Rows on where items appear:
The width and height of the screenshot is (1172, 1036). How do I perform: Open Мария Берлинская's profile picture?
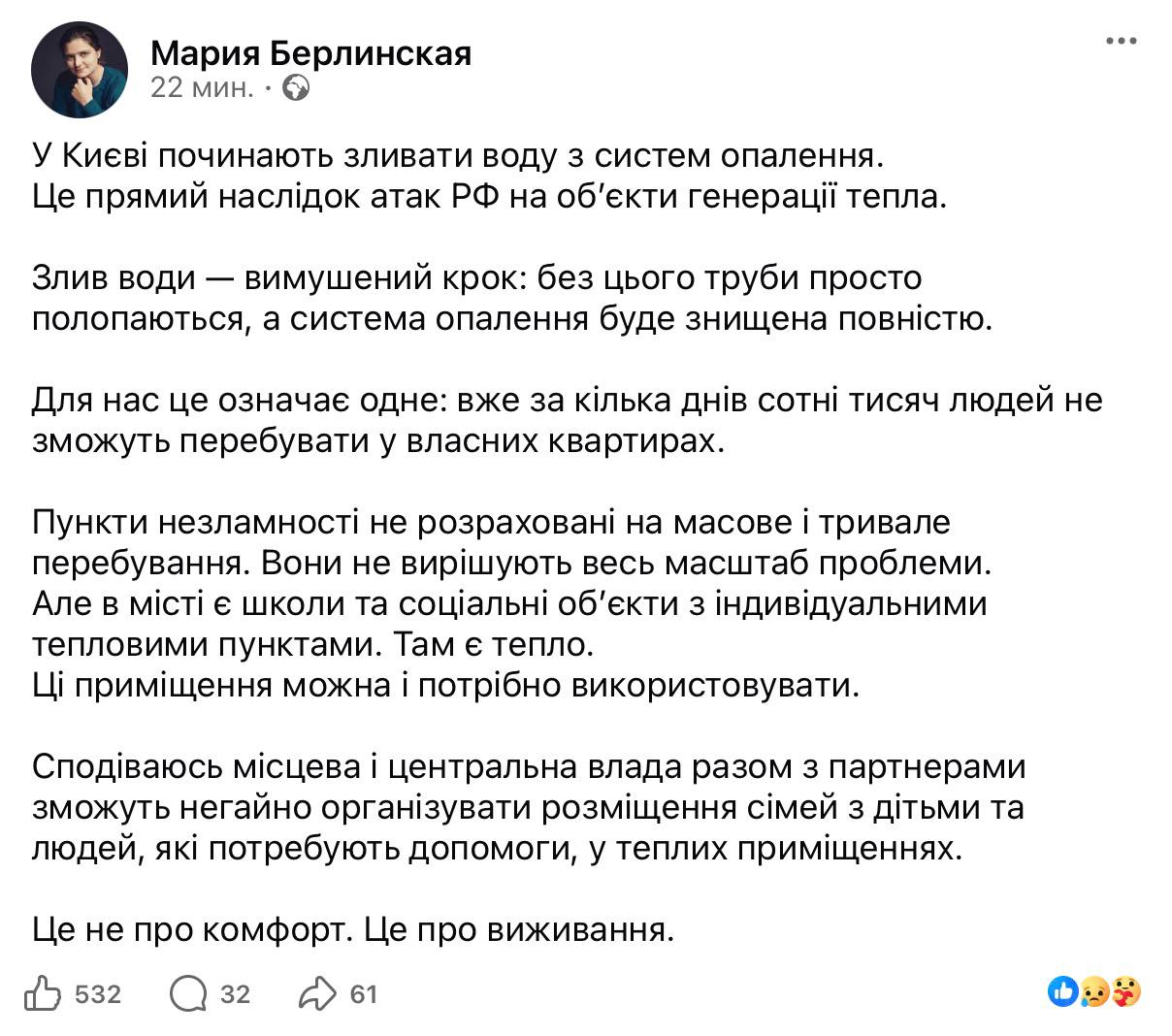pyautogui.click(x=80, y=69)
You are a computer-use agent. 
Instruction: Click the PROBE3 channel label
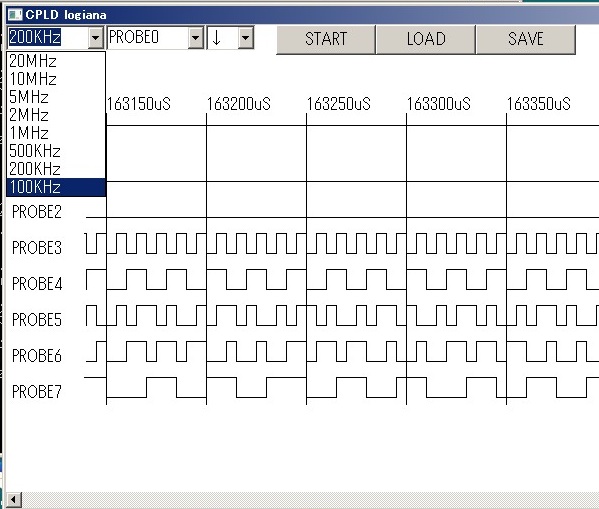coord(37,248)
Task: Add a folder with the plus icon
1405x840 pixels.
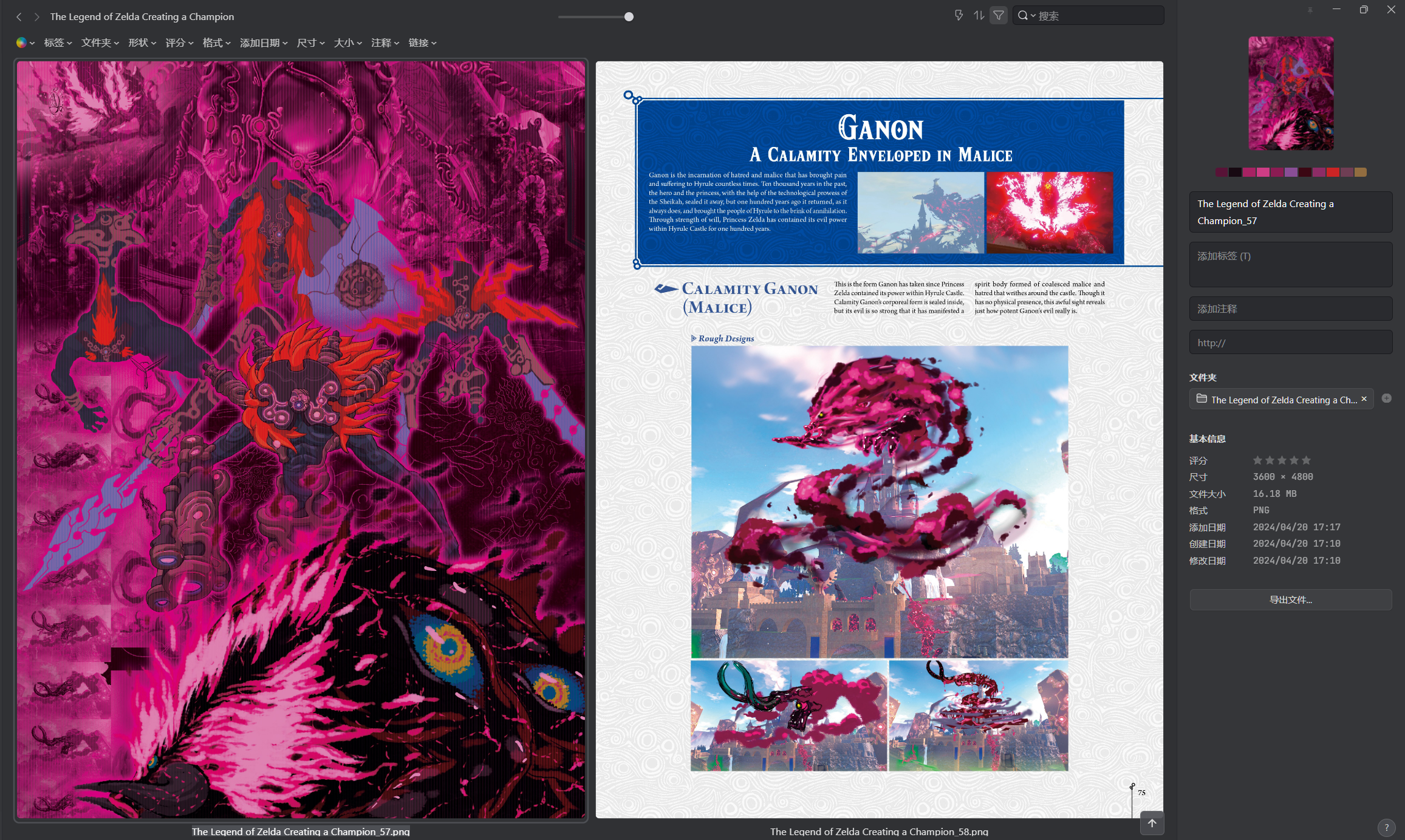Action: coord(1387,398)

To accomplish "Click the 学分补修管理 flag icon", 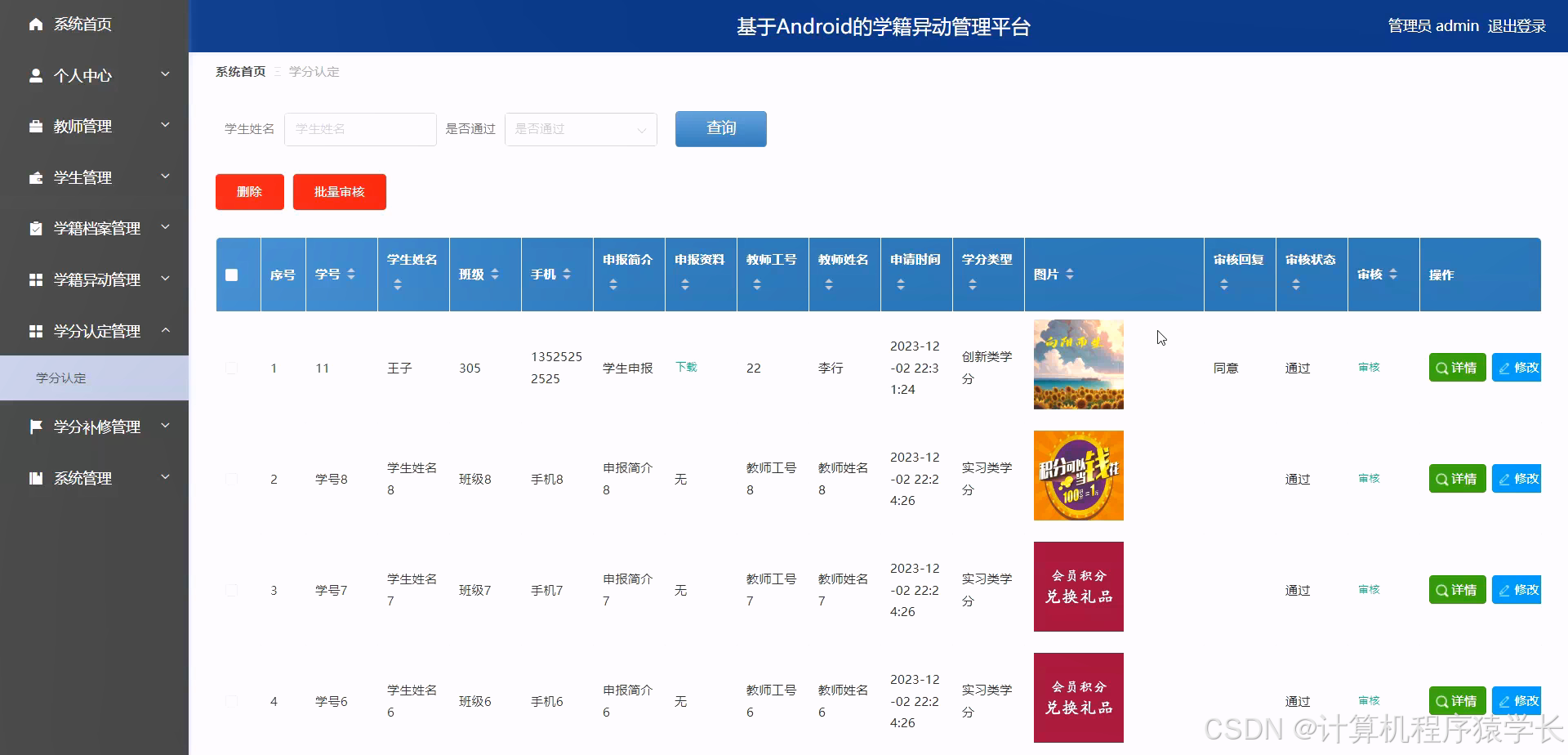I will (34, 426).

* [Written problem]: Rewrite everything from the start of the rows down to the line containing "Action: coord(1387,398)", with the requests included and every coordinate in the answers shifted up by 23. Leave the pictures out of your version.

* [Response to the task]:
The width and height of the screenshot is (1172, 1036). How do I perform: Open Мария Берлинская's profile picture?
pyautogui.click(x=103, y=92)
You are a computer-use agent. 
Instruction: Click the PROBE3 channel label
coord(60,271)
Task: Add a folder with the plus icon
1405x840 pixels.
Action: coord(1410,421)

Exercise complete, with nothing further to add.